While 53% of respondents to our Nordic EY research indicated that they believed to have the resources needed to implement future strategic initiatives, the study also indicated that (1) HR is inundated with a myriad of topic areas believed to be strategically important (ranging from optimizing the benefits of the digital user experience platforms often implemented during the last decade; to playing a driving role in moving companies to ‘hybrid work’ models; to being a central player in companies’ ESG agendas) and (2) HR appears to have challenges prioritizing. Consequently, the majority of respondents to the Nordic HR Survey 2022 pointed out that they considered 20 out of 21 HR functional areas of very high strategic importance over the next three to five years.
Just navigating through this ‘maze’, getting the priorities right and ensuring the right level of skills, capabilities, competencies will be nothing short of a herculean task.
Meeting the expectations of the increased (and potentially renewed) attention by top leadership is an indisputable pre-requisite for staying competitive. HR must be elevated from being purely a support function into a strategic powerhouse, capable of following the high-paced volatility and increasing complexity in the market.
If, as often reported, up to 80% of technology transformations underperform due to an unengaged workforce, then putting ‘humans at the center’ of a strategy should be a must. If up to 85% percent of mergers and acquisitions fall short of expectations due to cultural differences, then equipping HR to play a vital role in any inorganic growth strategy should be self-explanatory.

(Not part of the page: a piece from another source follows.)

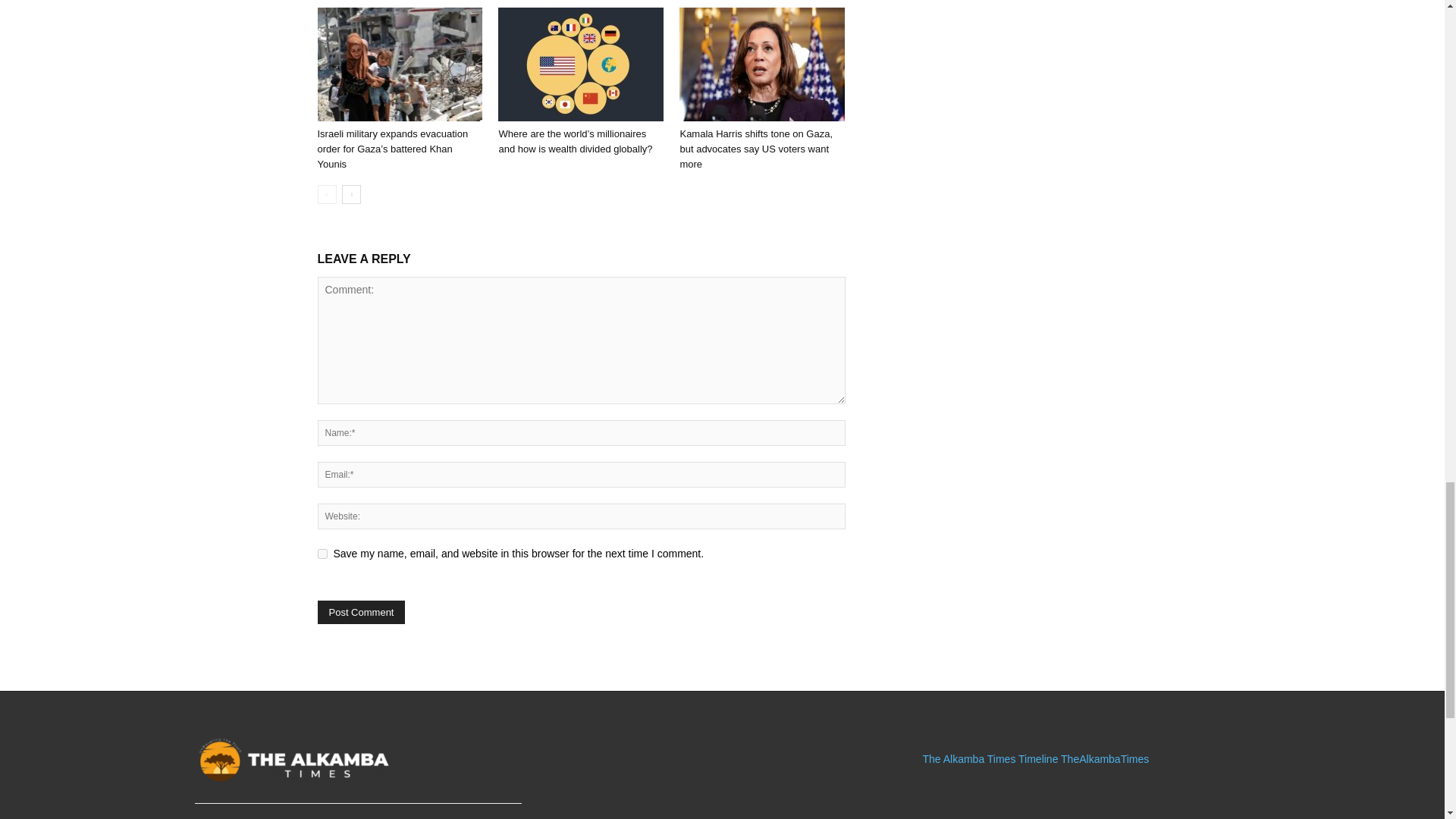
Post Comment (360, 612)
yes (321, 553)
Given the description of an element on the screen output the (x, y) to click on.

It is essential that HR is sufficiently equipped to enable a culture of faster, devolved decision-making, to create a diverse and inclusive environment which emphasizes a sense of belonging, and to increase creativity on a grass-root level.
However, to do so, this requires a continuous upskilling and, in some cases, possibly an entirely new type of HR Director. HR Directors who have the closest of connections to the business, showing personal capability and credibility to engage Executive Boards and Committees on the above topics, being able to operate in an integral way in what has previously been described as the ‘Golden Triangle’ between CEO, CFO and HRD (nowadays possibly expanded to include CTO, CXO etc) – Demonstrating strategic business savviness, possibly acquired outside of the traditional HR career paths; Showing a thorough understanding of how their own function needs to continuously evolve as part of a changing business environment; Developing a holistic ecosystem perspective incorporating customers, suppliers, alliance partners, governmental players and possibly competitors in their thinking; And last but not least demonstrating the ability to critically self-reflect, continuously learn and upgrade their own leadership and domain skills and capabilities.